입력 자료:

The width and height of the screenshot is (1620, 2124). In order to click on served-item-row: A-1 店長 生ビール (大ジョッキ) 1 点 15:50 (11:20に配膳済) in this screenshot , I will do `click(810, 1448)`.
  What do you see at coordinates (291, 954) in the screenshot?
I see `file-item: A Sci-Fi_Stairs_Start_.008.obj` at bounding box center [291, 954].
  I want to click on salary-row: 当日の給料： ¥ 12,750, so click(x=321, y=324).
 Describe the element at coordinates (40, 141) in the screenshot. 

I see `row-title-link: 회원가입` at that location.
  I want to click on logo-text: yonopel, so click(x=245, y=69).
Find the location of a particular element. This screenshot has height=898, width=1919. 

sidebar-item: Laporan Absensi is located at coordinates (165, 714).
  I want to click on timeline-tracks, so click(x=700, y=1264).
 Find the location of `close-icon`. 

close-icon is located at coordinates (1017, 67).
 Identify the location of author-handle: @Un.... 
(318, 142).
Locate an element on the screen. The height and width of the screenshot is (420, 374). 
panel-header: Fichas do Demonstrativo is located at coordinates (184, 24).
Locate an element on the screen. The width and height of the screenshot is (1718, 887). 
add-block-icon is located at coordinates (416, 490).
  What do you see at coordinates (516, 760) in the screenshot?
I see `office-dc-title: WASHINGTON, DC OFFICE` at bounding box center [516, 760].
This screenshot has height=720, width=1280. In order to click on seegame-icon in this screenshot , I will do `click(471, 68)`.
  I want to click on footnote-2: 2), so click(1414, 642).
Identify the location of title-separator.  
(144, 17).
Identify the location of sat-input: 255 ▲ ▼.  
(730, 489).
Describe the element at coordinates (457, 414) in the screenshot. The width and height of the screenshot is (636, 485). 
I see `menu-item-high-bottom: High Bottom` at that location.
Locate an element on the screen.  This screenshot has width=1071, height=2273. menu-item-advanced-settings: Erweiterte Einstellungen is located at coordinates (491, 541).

과제 내용:
위의 행 전체를 JSON 문자열 배열로 출력하되, 각 줄을 문자열 하나로 하고 빈 줄은 제외하시오.

과제 답안:
[
  "The width and height of the screenshot is (1620, 2124). In order to click on served-item-row: A-1 店長 生ビール (大ジョッキ) 1 点 15:50 (11:20に配膳済) in this screenshot , I will do `click(810, 1448)`.",
  "  What do you see at coordinates (291, 954) in the screenshot?",
  "I see `file-item: A Sci-Fi_Stairs_Start_.008.obj` at bounding box center [291, 954].",
  "  I want to click on salary-row: 当日の給料： ¥ 12,750, so click(x=321, y=324).",
  " Describe the element at coordinates (40, 141) in the screenshot. ",
  "I see `row-title-link: 회원가입` at that location.",
  "  I want to click on logo-text: yonopel, so click(x=245, y=69).",
  "Find the location of a particular element. This screenshot has height=898, width=1919. ",
  "sidebar-item: Laporan Absensi is located at coordinates (165, 714).",
  "  I want to click on timeline-tracks, so click(x=700, y=1264).",
  " Find the location of `close-icon`. ",
  "close-icon is located at coordinates (1017, 67).",
  " Identify the location of author-handle: @Un.... ",
  "(318, 142).",
  "Locate an element on the screen. The height and width of the screenshot is (420, 374). ",
  "panel-header: Fichas do Demonstrativo is located at coordinates (184, 24).",
  "Locate an element on the screen. The width and height of the screenshot is (1718, 887). ",
  "add-block-icon is located at coordinates (416, 490).",
  "  What do you see at coordinates (516, 760) in the screenshot?",
  "I see `office-dc-title: WASHINGTON, DC OFFICE` at bounding box center [516, 760].",
  "This screenshot has height=720, width=1280. In order to click on seegame-icon in this screenshot , I will do `click(471, 68)`.",
  "  I want to click on footnote-2: 2), so click(1414, 642).",
  "Identify the location of title-separator.  ",
  "(144, 17).",
  "Identify the location of sat-input: 255 ▲ ▼.  ",
  "(730, 489).",
  "Describe the element at coordinates (457, 414) in the screenshot. The width and height of the screenshot is (636, 485). ",
  "I see `menu-item-high-bottom: High Bottom` at that location.",
  "Locate an element on the screen.  This screenshot has width=1071, height=2273. menu-item-advanced-settings: Erweiterte Einstellungen is located at coordinates (491, 541)."
]